Is there a way to solve this without buying a new hard disk? I don't mind going extreme, because I have backups. Is it possible it is something related with the fact that it was encrypted?

UPDATE: I tried every single possibility I could reach (e.g. GParted, TestDisk, tons of different command lines on Terminal, boot from USB, from CD).
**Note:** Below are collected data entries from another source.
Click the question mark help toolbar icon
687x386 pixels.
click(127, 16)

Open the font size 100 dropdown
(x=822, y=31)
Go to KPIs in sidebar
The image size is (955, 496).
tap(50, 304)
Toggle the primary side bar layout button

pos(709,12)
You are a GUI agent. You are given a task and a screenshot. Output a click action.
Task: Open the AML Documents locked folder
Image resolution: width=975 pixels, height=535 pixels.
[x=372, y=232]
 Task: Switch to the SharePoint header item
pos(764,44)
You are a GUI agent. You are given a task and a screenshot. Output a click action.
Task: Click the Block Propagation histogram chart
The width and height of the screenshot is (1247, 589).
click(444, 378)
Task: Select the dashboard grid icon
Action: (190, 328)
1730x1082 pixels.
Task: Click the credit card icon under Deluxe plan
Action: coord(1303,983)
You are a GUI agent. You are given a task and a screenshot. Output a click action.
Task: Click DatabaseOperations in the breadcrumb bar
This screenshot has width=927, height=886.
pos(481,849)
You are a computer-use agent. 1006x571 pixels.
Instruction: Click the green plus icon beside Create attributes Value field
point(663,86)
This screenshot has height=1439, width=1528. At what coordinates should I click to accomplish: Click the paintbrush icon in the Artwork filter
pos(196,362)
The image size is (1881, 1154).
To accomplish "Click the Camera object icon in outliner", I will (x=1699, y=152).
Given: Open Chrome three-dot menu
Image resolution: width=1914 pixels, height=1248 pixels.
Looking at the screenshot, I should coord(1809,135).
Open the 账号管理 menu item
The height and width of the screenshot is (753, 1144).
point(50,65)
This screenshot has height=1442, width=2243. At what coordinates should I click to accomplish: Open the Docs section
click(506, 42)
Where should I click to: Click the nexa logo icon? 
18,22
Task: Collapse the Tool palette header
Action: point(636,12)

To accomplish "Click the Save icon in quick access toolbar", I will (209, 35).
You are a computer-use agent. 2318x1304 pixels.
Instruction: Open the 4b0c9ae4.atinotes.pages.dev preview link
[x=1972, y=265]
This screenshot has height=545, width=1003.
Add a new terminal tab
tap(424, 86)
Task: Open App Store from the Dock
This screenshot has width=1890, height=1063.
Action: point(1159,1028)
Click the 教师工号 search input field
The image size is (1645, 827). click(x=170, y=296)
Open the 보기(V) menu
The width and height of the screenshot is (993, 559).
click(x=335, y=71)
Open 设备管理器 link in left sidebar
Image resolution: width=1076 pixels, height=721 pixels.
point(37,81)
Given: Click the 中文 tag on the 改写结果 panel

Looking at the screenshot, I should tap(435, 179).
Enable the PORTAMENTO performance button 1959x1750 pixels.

It seems to be dead.

Some brief example of errors

diskutil repairDisk /dev/disk0
Nonexistent, unknown, or damaged partition map scheme
If you are sure this disk contains a (damaged) APM, MBR, or GPT partition map, you can hereby try to repair it enough to be recognized as a map; another "diskutil repairDisk /dev/disk0" > might then be necessary for further repairs
Proceed? (y/N) y
Error repairing map: MediaKit reports bad partition or no map found (-5324)

diskutil eraseDisk JHFS+
New /dev/disk0 Started erase on disk0
Unmounting disk Error: -69825: Wiping volume data to prevent future accidental probing failed

Best Answer

This sounds like your hard drive failed entirely. I see that it's a typical SATA drive in that model. You should be able to open it up and remove the drive, then wire the drive to a desktop and see if it is detected. If it is not, that confirms that the hardware failed.


Comment by OP: It turned out to be a SATA cable failure, see Hard Drive Issues with MacBook Pro 13-inch mid-2012.